(TEXT SECTION):

Phylogenetic tree of BPev11 and BPev20. Phylogenetic relationships between BPev11 and BPev20 and representative members of the genus Parechovirus and representative members of other genera in the family Picornaviridae, based on the predicted amino acid sequences of the different picornavirus coding regions: P1 (1211 aa) and 3D (566 aa). Scale bars indicate amino acid substitutions per site. BPev11 and BPev20 are labelled in red. Nodes with bootstrap values > 70 are noted

Discussion

With the rise of viral metagenomics analysis, new bat-borne viruses have been continuously discovered around the world, including influenza A virus [27], Phlebovirus [28], and Banyangvirus [29]. From the wide geographical locations of the various bat viruses detected so far, it is almost certain that we will see more and more disease outbreaks caused by bat viruses [14]. Bats harbour a more significant proportion of zoonotic viruses per host species than other mammalian orders [30, 31]. In some cases, outbreaks have been linked to bat roosting or foraging in close proximity to human settlements [32,33,34]. The driving factors for the increasing spillover events of bat viruses, particularly bat CoVs, are complex and most likely a combination of bat habitat disruption through climate change, increased urbanization pressure from humans, wildlife trade and animal markets [35, 36]. The SARS CoV outbreak in China, which caused more than 8000 cases of severe respiratory disease in humans resulting in 10% Mortality [37], was linked to Rhinolophus sp. bats and the wildlife trade [38]. Up to today, the virus members from families of Rhabdoviridae, Orthomyxoviridae, Paramyxoviridae, Coronaviridae, Togaviridae, Flaviviridae, Bunyaviridae, Reoviridae, Arenaviridae, Herpesviridae, Picornaviridae, Hepesviridae and Adenoviridae, have been isolated from different bat species [39], but no complete genome of Parechovirus has been found, only a 1080 nt parechovirus contig was recovered in a previous study [40]. As a natural reservoir, the bats deserve more studies to prevent the outbreaks of diseases caused by viruses.

(YOUR TASKS):
[a] According to the bat virus passage, how many cases of severe respiratory disease did the SARS CoV outbreak in China cause?
[b] Go on with the bat virus passage from the point where it stops.
The material after this point is separate from the bat virus passage.

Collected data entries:
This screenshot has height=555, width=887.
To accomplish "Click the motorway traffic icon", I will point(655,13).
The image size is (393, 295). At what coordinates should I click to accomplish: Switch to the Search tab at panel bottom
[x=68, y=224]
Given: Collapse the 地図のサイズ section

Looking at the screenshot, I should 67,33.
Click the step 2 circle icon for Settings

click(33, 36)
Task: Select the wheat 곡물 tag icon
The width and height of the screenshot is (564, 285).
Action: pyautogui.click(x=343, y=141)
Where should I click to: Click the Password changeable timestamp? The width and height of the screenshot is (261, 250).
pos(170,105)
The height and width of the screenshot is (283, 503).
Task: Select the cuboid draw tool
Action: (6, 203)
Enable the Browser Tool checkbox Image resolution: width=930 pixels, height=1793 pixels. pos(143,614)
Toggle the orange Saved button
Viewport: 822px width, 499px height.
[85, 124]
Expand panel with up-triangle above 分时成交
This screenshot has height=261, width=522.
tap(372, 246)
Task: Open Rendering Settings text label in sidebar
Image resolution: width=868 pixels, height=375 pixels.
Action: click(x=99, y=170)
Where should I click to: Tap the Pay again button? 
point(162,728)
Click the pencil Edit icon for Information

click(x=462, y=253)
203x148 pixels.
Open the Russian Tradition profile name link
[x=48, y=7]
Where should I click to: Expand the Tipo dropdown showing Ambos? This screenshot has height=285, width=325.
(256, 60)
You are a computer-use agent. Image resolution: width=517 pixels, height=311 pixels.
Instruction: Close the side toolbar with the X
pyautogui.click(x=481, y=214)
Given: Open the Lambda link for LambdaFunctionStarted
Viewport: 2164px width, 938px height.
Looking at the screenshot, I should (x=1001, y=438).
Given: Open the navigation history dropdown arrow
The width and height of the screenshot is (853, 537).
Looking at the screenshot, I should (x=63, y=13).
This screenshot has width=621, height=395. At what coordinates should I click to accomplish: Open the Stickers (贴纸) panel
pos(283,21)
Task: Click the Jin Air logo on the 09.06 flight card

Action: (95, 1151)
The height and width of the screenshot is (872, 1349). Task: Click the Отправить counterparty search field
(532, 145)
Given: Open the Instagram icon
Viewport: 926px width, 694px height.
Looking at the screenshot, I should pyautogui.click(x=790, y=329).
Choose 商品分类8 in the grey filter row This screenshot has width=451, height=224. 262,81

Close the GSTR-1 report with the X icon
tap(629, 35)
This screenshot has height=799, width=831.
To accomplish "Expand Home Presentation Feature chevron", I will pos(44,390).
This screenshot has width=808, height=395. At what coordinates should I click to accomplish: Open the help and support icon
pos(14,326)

(LIST OF ANSWERS):
[a] More than 8000 cases.

[b]
This study collected 21 fecal samples of H. armiger from Mengla County of Xishuangbanna Prefecture, Yunnan province, to process metagenomic analysis, then acquired two nearly complete sequences BPev11 and BPev20. The isolation of BPev11 and BPev20 from H. armiger in China is the first complete genome of parechovirus isolations from bat feces of the genus Hipposideros. Nested-PCR was employed to investigate the prevalence of BPev11 and BPev20 using a primer pair. The positive rates of BPev11 and BPev20 both were 1/21. BPev11 showed an electrophoresis band in sample 11, while BPev20 showed an electrophoresis band in sample 20 (See Additional file 2). Parechovirus is a genus of RNA viruses with a poly(A) tail. Regrettably, after a series of trials, such as a 5′ Rapid Amplification for cDNA End (RACE) PCR and 3’ RACE, the 5’UTR and 3’UTR of BPev11 and BPev20 are not complete. Sequence identity matrices for P1, 2C, and 3D regions (Fig. 2B) and phylogenetic tree for P1 and 3D regions of BPev11 and BPev20 suggest BPev11 and BPev20 may be a novel species of genus Parechovirus. Although BPev11 and BPev20 are more distantly related to the viruses of Parechovirus A and Parechovirus B, further studying the host range restriction and pathogenicity is necessary.

Conclusions

This study found two nearly complete genomes of parechoviruses, BPeV11 and BPeV20, in 21 fecal samples of H. armiger collected in Mengla County of Xishuangbanna Prefecture Yunnan Province, China. The prevalence of BPev11 and BPev20 by Nested-PCR showed that 1 of 21 fecal samples was positive. Based on amino acid identity comparison and phylogenetic analysis of P1, 2C, and 3D, BPeV11 and BPeV20 were closely related to but distinct from FPeVs. It was probably proposed to be a novel species in the genus Parechovirus of the family Picornaviridae. Until now, this is the first time that complete genome of parechovirus has been found in bat feces. However, further research is needed to uncover BPeV11 and BPeV20 in the pathogenic mechanism in animals and humans.